Try it
Exactly the lines from the start of the data below through the line containing "よくある質問 (623, 27)" must be returned, and no others.

Provided material
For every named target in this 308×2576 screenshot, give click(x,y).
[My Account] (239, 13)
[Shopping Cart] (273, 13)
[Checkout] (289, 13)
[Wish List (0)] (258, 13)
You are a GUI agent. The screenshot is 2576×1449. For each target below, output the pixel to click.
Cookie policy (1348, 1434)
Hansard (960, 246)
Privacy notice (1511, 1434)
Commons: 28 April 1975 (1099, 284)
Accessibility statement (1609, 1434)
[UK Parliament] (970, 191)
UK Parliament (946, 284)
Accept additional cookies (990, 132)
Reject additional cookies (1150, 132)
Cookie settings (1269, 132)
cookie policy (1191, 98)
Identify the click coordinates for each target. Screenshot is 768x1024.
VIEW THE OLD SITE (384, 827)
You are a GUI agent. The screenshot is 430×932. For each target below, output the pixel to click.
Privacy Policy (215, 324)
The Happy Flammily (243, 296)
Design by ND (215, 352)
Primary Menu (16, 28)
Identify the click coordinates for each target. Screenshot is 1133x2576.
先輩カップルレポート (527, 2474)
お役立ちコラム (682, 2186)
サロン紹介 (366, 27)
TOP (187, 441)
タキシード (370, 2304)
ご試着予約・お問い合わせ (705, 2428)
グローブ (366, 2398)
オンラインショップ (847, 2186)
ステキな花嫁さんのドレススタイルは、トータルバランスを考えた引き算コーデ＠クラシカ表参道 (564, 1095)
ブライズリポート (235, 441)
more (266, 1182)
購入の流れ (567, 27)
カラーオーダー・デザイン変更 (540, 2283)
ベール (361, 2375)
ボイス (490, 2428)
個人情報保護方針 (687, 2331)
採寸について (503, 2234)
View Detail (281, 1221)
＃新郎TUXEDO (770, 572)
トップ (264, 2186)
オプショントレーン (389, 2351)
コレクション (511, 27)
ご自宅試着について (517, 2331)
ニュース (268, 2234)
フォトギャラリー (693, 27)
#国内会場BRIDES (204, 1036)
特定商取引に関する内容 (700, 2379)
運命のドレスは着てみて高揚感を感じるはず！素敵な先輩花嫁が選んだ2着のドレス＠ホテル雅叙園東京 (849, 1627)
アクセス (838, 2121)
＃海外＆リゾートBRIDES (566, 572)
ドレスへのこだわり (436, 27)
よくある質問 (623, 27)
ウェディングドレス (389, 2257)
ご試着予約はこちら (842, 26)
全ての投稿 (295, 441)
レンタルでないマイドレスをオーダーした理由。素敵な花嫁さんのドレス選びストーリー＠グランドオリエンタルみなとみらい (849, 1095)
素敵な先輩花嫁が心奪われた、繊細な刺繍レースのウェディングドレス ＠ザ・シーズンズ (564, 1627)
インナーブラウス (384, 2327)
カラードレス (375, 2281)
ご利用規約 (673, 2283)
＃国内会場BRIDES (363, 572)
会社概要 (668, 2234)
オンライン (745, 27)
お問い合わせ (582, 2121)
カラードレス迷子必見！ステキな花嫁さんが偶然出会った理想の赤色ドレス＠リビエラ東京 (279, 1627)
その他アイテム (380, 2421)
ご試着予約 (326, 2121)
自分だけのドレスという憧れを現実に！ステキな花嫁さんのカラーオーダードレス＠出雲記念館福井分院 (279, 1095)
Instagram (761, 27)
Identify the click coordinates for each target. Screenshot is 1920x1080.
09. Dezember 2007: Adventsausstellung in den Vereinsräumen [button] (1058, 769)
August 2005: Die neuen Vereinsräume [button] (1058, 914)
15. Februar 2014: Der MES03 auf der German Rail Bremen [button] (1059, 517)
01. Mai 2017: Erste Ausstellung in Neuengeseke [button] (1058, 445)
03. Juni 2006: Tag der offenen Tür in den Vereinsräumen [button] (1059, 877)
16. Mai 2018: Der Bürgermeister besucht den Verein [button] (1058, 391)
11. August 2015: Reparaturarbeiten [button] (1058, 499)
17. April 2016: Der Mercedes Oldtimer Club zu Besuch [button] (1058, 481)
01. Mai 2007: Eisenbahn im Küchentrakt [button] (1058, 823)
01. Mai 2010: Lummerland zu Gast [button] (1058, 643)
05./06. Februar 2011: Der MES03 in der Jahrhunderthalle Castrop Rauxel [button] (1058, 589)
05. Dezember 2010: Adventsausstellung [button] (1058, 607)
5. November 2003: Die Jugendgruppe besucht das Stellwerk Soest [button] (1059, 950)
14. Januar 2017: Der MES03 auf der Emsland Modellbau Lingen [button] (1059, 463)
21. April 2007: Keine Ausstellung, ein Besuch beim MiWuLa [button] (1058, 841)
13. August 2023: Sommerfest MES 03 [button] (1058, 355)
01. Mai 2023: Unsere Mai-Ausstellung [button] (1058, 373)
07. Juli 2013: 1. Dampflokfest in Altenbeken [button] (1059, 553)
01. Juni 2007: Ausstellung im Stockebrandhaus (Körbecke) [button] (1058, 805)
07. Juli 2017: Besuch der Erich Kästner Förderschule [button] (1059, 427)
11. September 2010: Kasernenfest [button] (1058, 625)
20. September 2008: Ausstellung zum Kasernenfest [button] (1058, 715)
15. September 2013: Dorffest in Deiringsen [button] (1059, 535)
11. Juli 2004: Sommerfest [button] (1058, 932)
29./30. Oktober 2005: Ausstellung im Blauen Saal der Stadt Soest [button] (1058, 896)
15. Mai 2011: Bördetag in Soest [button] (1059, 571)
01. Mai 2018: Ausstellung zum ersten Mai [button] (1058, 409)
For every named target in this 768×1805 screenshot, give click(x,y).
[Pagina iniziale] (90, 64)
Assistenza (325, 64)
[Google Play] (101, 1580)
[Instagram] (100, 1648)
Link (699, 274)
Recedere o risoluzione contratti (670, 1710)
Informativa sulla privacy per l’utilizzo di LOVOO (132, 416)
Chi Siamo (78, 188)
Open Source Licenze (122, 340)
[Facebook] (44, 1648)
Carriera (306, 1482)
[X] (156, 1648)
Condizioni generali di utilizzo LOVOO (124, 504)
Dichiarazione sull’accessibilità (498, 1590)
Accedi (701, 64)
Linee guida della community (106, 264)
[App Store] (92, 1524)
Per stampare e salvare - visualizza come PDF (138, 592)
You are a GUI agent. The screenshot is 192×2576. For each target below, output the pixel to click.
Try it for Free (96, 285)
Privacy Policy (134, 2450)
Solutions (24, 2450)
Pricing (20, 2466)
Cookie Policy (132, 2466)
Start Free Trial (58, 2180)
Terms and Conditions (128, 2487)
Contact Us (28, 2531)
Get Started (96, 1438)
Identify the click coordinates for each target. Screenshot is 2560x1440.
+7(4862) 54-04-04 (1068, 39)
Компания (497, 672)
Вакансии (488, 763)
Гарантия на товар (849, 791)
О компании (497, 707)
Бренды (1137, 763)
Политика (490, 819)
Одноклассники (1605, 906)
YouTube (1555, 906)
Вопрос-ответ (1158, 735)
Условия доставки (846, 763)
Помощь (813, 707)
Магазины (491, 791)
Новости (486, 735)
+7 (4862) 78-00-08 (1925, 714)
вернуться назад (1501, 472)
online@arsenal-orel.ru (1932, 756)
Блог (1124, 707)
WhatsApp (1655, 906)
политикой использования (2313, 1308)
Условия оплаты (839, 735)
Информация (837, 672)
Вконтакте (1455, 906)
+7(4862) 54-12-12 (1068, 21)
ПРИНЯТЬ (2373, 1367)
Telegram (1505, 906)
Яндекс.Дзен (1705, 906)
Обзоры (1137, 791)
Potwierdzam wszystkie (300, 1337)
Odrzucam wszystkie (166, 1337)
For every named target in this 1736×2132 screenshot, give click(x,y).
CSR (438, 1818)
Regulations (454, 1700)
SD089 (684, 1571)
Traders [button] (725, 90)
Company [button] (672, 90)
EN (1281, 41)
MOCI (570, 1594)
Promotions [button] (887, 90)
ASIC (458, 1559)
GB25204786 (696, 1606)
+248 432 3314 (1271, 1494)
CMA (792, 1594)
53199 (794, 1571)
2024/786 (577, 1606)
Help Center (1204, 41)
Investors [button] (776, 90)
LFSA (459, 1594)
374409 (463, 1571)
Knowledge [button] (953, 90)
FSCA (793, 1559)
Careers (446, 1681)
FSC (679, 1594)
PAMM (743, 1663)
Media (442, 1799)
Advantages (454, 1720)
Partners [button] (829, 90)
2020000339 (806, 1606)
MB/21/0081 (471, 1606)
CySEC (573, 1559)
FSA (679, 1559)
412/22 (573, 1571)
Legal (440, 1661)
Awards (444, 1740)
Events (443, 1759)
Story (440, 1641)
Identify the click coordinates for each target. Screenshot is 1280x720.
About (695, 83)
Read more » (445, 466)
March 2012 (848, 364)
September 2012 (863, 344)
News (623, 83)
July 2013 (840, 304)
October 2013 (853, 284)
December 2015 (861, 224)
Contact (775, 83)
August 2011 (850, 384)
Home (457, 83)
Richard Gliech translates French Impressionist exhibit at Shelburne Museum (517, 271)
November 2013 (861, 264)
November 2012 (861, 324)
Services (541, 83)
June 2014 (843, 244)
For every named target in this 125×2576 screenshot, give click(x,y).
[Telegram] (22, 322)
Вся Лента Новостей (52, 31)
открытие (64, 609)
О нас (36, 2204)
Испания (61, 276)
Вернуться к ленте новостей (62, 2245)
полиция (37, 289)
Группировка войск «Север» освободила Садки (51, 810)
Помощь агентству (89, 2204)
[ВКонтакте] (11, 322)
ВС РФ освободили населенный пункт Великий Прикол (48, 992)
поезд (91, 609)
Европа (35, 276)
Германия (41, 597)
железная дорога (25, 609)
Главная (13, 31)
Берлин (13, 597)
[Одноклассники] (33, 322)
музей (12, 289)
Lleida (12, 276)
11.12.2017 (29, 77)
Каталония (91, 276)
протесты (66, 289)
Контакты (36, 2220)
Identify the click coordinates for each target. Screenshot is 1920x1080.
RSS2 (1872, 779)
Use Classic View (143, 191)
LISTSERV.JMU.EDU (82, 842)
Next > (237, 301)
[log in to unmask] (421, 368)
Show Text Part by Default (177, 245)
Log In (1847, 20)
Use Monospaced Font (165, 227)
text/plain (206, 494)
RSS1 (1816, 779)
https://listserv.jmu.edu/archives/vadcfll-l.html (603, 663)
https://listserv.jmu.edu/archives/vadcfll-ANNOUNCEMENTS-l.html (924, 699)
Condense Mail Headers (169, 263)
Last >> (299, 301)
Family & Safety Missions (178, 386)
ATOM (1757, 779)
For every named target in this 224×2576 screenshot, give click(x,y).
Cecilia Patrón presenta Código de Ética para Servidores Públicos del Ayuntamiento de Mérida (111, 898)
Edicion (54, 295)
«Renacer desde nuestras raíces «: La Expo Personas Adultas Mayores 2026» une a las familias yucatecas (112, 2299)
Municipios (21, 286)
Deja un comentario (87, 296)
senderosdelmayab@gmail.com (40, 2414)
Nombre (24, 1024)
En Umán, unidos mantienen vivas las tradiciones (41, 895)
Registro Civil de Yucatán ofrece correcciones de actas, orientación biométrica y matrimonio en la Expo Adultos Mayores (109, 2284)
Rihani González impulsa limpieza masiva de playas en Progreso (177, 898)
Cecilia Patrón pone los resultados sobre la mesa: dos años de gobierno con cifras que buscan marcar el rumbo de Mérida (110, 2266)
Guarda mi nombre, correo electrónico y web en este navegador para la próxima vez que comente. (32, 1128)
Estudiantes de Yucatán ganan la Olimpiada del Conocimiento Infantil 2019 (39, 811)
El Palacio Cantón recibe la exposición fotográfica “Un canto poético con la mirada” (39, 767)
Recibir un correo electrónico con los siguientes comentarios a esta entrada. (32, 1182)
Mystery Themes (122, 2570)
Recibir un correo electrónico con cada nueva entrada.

Response to the task
For every named target in this 308×2576 screenshot, give click(x,y).
[My Account] (239, 13)
[Shopping Cart] (273, 13)
[Checkout] (289, 13)
[Wish List (0)] (258, 13)
You are a GUI agent. The screenshot is 2576×1449. For each target below, output the pixel to click.
Cookie policy (1348, 1434)
Hansard (960, 246)
Privacy notice (1511, 1434)
Commons: 28 April 1975 (1099, 284)
Accessibility statement (1609, 1434)
[UK Parliament] (970, 191)
UK Parliament (946, 284)
Accept additional cookies (990, 132)
Reject additional cookies (1150, 132)
Cookie settings (1269, 132)
cookie policy (1191, 98)
Identify the click coordinates for each target. Screenshot is 768x1024.
VIEW THE OLD SITE (384, 827)
You are a GUI agent. The screenshot is 430×932. For each target below, output the pixel to click.
Privacy Policy (215, 324)
The Happy Flammily (243, 296)
Design by ND (215, 352)
Primary Menu (16, 28)
Identify the click coordinates for each target. Screenshot is 1133x2576.
先輩カップルレポート (527, 2474)
お役立ちコラム (682, 2186)
サロン紹介 (366, 27)
TOP (187, 441)
タキシード (370, 2304)
ご試着予約・お問い合わせ (705, 2428)
グローブ (366, 2398)
オンラインショップ (847, 2186)
ステキな花嫁さんのドレススタイルは、トータルバランスを考えた引き算コーデ＠クラシカ表参道 (564, 1095)
ブライズリポート (235, 441)
more (266, 1182)
購入の流れ (567, 27)
カラーオーダー・デザイン変更 (540, 2283)
ベール (361, 2375)
ボイス (490, 2428)
個人情報保護方針 (687, 2331)
採寸について (503, 2234)
View Detail (281, 1221)
＃新郎TUXEDO (770, 572)
トップ (264, 2186)
オプショントレーン (389, 2351)
コレクション (511, 27)
ご自宅試着について (517, 2331)
ニュース (268, 2234)
フォトギャラリー (693, 27)
#国内会場BRIDES (204, 1036)
特定商取引に関する内容 (700, 2379)
運命のドレスは着てみて高揚感を感じるはず！素敵な先輩花嫁が選んだ2着のドレス＠ホテル雅叙園東京 (849, 1627)
アクセス (838, 2121)
＃海外＆リゾートBRIDES (566, 572)
ドレスへのこだわり (436, 27)
よくある質問 (623, 27)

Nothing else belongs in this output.